→ Objective
Retype the lines below exactly, starting at the line that contains "Task: Select the" and running through the final line, both included. Don't put any of the pictures in your answer.

→ Data excerpts
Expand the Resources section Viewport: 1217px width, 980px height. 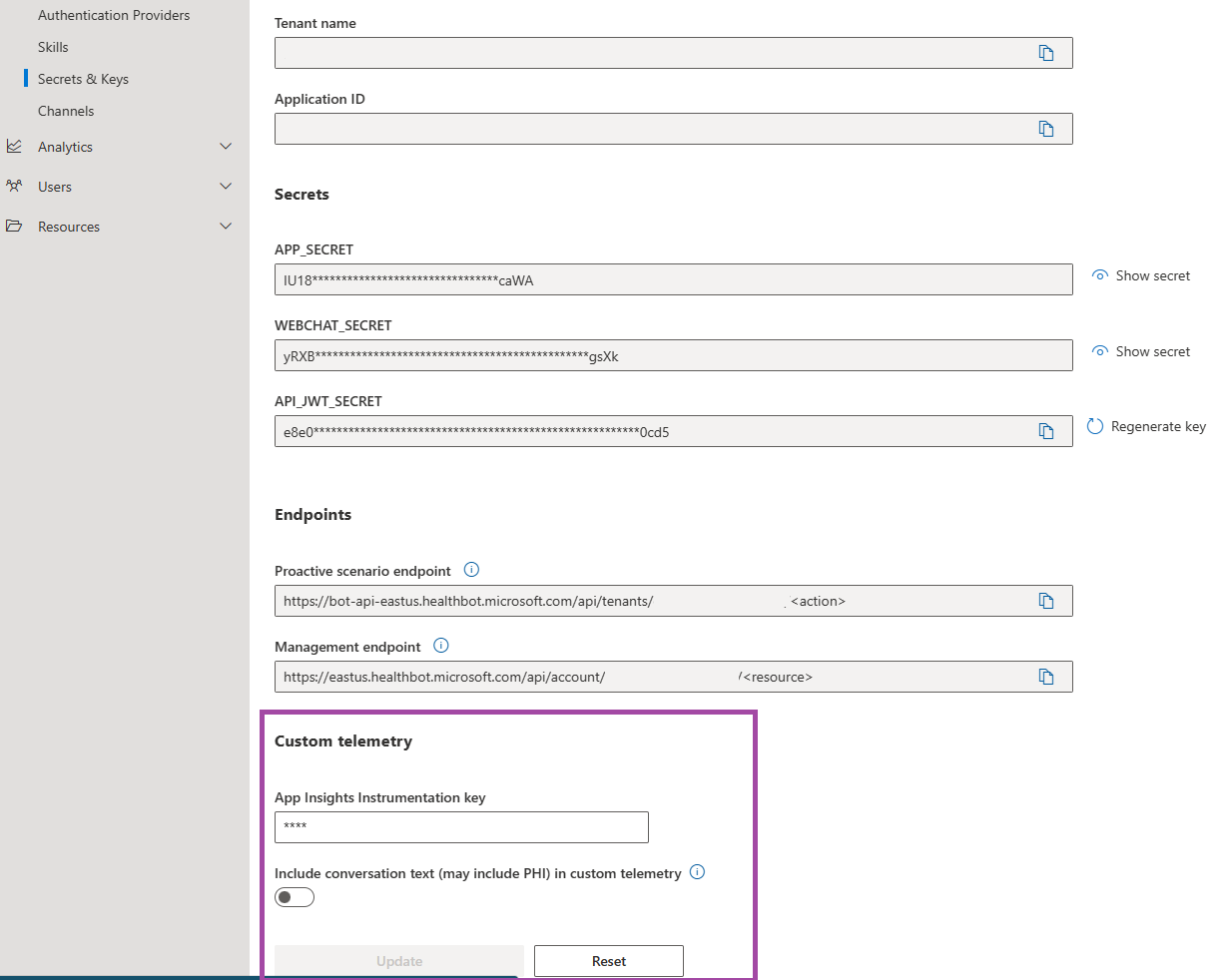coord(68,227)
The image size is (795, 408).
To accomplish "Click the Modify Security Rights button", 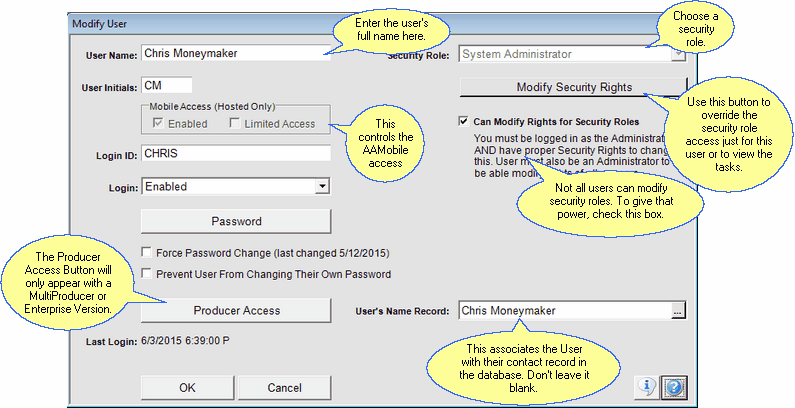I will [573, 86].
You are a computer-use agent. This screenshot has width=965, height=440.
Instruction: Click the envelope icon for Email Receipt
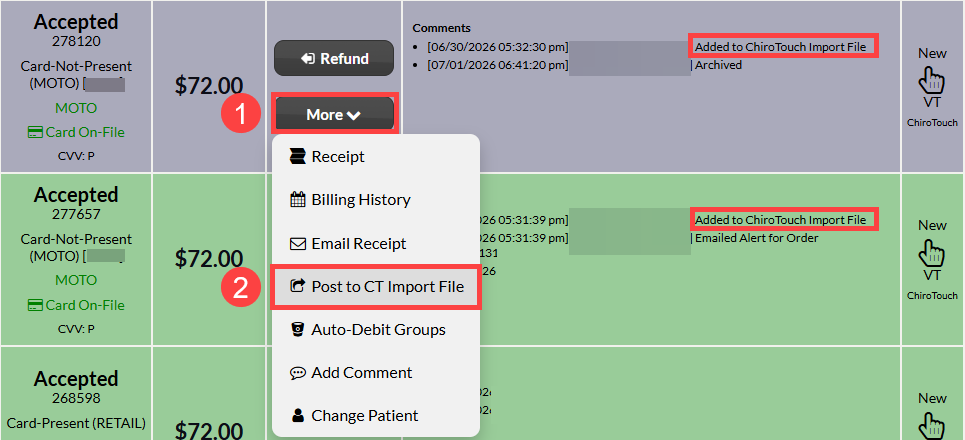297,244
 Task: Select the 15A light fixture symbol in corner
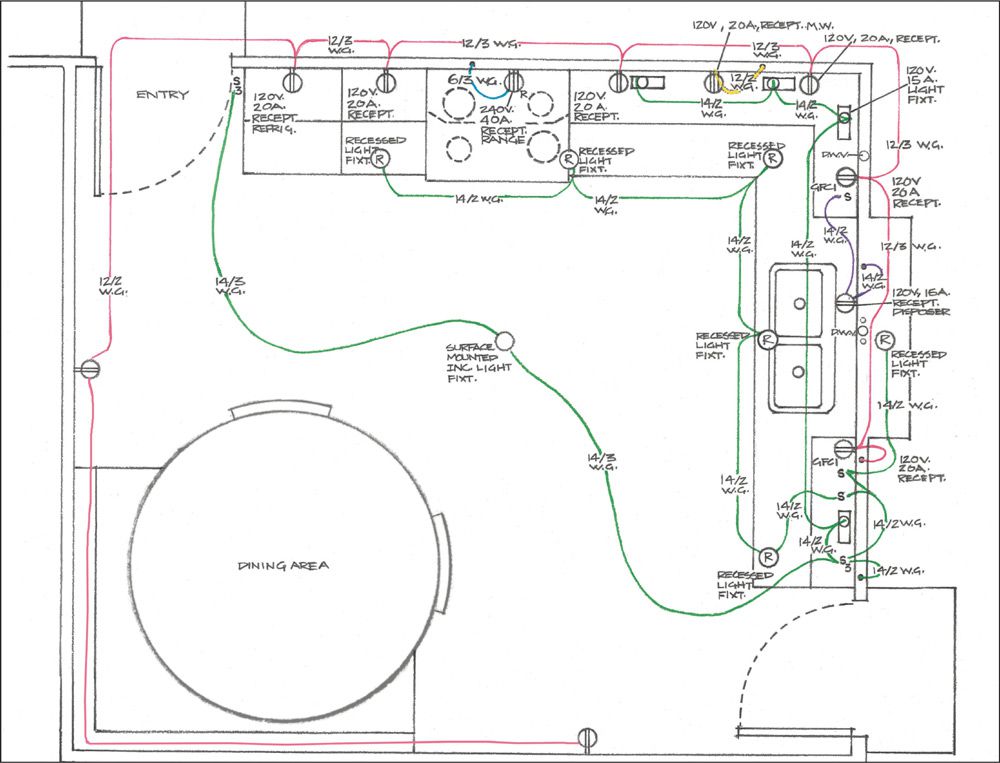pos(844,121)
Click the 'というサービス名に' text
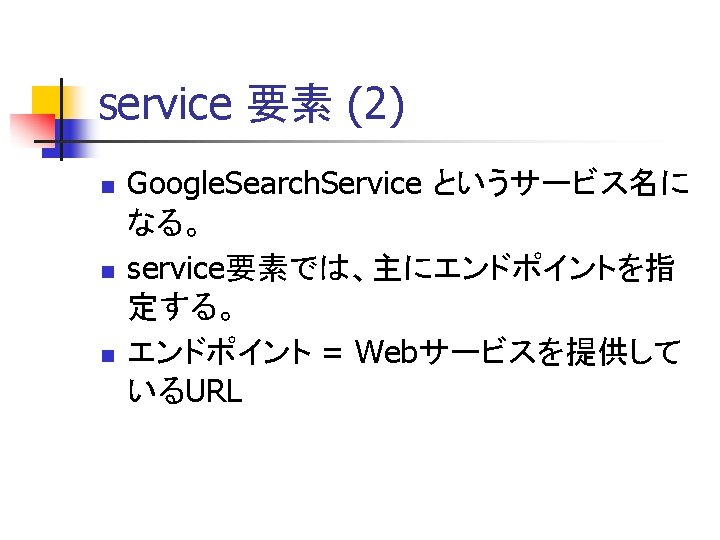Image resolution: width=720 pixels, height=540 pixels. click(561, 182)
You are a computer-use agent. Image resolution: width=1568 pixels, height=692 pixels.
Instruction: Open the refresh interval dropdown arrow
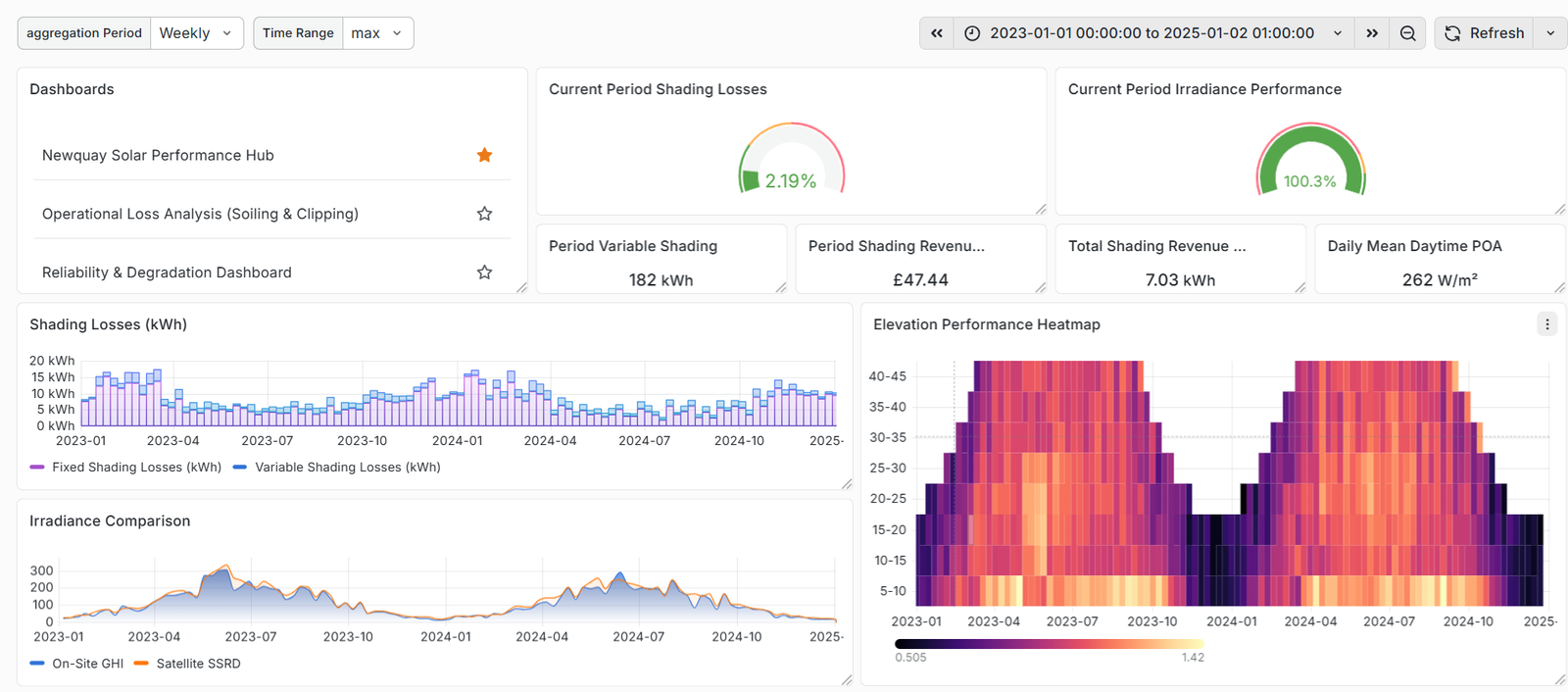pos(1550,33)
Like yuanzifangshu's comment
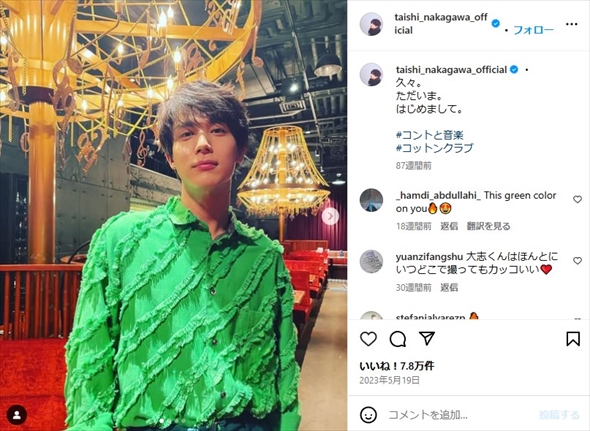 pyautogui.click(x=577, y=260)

→ Response to the exercise
 Task: Select the 15A light fixture symbol in corner
pos(844,121)
Click the 'というサービス名に' text
Image resolution: width=720 pixels, height=540 pixels. click(561, 182)
You are a computer-use agent. Image resolution: width=1568 pixels, height=692 pixels.
Instruction: Open the refresh interval dropdown arrow
pos(1550,33)
Like yuanzifangshu's comment
 pyautogui.click(x=577, y=260)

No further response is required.